#### Items listed in a dataset:
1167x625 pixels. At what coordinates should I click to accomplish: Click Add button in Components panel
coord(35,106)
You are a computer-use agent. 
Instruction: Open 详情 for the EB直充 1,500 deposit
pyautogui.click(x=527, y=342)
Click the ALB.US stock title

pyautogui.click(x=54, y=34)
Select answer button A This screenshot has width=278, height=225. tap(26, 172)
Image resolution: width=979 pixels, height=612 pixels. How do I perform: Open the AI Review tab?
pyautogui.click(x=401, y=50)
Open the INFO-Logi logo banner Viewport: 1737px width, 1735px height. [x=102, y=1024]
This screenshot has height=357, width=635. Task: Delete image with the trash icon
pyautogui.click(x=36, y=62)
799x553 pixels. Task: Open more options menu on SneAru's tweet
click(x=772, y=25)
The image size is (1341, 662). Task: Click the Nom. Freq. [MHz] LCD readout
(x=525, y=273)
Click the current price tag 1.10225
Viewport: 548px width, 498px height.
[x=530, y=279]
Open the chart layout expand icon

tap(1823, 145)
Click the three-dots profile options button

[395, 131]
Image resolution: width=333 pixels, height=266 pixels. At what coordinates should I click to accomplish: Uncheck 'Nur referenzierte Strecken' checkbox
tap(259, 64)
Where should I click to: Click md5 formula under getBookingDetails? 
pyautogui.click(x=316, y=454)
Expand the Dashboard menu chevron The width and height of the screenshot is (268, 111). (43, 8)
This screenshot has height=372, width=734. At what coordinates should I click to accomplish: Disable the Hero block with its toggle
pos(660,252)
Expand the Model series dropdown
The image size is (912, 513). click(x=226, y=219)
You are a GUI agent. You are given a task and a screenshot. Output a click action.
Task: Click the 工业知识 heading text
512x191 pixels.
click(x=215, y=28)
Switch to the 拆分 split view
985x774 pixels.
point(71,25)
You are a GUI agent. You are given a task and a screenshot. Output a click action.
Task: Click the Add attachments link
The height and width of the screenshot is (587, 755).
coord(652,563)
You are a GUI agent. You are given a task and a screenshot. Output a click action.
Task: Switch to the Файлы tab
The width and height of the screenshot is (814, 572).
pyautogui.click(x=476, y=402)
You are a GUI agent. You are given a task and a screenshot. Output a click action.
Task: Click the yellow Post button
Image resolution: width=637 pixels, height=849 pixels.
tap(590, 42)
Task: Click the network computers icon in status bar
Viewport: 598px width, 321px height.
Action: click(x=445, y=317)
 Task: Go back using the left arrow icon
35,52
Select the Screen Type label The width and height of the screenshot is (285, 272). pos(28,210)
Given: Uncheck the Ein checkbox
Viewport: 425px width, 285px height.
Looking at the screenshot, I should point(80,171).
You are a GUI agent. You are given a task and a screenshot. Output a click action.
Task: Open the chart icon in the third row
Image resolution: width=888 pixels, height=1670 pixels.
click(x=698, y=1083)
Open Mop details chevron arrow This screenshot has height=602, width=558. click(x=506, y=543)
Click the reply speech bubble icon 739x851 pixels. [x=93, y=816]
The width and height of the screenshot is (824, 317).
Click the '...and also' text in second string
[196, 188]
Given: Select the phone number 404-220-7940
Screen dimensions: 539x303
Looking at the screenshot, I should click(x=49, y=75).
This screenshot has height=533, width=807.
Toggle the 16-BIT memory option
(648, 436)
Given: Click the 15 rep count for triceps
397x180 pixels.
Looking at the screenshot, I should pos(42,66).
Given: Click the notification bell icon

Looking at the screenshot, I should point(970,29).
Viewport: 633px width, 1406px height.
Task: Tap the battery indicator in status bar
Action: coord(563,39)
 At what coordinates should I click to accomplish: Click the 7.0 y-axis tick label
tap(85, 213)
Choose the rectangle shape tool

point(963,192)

#### Exercise:
Retype every record above exactly.

#### Response for this exercise:
1167x625 pixels. At what coordinates should I click to accomplish: Click Add button in Components panel
coord(35,106)
You are a computer-use agent. 
Instruction: Open 详情 for the EB直充 1,500 deposit
pyautogui.click(x=527, y=342)
Click the ALB.US stock title

pyautogui.click(x=54, y=34)
Select answer button A This screenshot has width=278, height=225. tap(26, 172)
Image resolution: width=979 pixels, height=612 pixels. How do I perform: Open the AI Review tab?
pyautogui.click(x=401, y=50)
Open the INFO-Logi logo banner Viewport: 1737px width, 1735px height. [x=102, y=1024]
This screenshot has height=357, width=635. Task: Delete image with the trash icon
pyautogui.click(x=36, y=62)
799x553 pixels. Task: Open more options menu on SneAru's tweet
click(x=772, y=25)
The image size is (1341, 662). Task: Click the Nom. Freq. [MHz] LCD readout
(x=525, y=273)
Click the current price tag 1.10225
Viewport: 548px width, 498px height.
[x=530, y=279]
Open the chart layout expand icon

tap(1823, 145)
Click the three-dots profile options button

[395, 131]
Image resolution: width=333 pixels, height=266 pixels. At what coordinates should I click to accomplish: Uncheck 'Nur referenzierte Strecken' checkbox
tap(259, 64)
Where should I click to: Click md5 formula under getBookingDetails? 
pyautogui.click(x=316, y=454)
Expand the Dashboard menu chevron The width and height of the screenshot is (268, 111). (43, 8)
This screenshot has height=372, width=734. At what coordinates should I click to accomplish: Disable the Hero block with its toggle
pos(660,252)
Expand the Model series dropdown
The image size is (912, 513). click(x=226, y=219)
You are a GUI agent. You are given a task and a screenshot. Output a click action.
Task: Click the 工业知识 heading text
512x191 pixels.
click(x=215, y=28)
Switch to the 拆分 split view
985x774 pixels.
point(71,25)
You are a GUI agent. You are given a task and a screenshot. Output a click action.
Task: Click the Add attachments link
The height and width of the screenshot is (587, 755).
coord(652,563)
You are a GUI agent. You are given a task and a screenshot. Output a click action.
Task: Switch to the Файлы tab
The width and height of the screenshot is (814, 572).
pyautogui.click(x=476, y=402)
You are a GUI agent. You are given a task and a screenshot. Output a click action.
Task: Click the yellow Post button
Image resolution: width=637 pixels, height=849 pixels.
tap(590, 42)
Task: Click the network computers icon in status bar
Viewport: 598px width, 321px height.
Action: click(x=445, y=317)
 Task: Go back using the left arrow icon
35,52
Select the Screen Type label The width and height of the screenshot is (285, 272). pos(28,210)
Given: Uncheck the Ein checkbox
Viewport: 425px width, 285px height.
Looking at the screenshot, I should point(80,171).
You are a GUI agent. You are given a task and a screenshot. Output a click action.
Task: Open the chart icon in the third row
Image resolution: width=888 pixels, height=1670 pixels.
click(x=698, y=1083)
Open Mop details chevron arrow This screenshot has height=602, width=558. click(x=506, y=543)
Click the reply speech bubble icon 739x851 pixels. [x=93, y=816]
The width and height of the screenshot is (824, 317).
Click the '...and also' text in second string
[196, 188]
Given: Select the phone number 404-220-7940
Screen dimensions: 539x303
Looking at the screenshot, I should click(x=49, y=75).
This screenshot has height=533, width=807.
Toggle the 16-BIT memory option
(648, 436)
Given: Click the 15 rep count for triceps
397x180 pixels.
Looking at the screenshot, I should pos(42,66).
Given: Click the notification bell icon

Looking at the screenshot, I should point(970,29).
Viewport: 633px width, 1406px height.
Task: Tap the battery indicator in status bar
Action: coord(563,39)
 At what coordinates should I click to accomplish: Click the 7.0 y-axis tick label
tap(85, 213)
Choose the rectangle shape tool

point(963,192)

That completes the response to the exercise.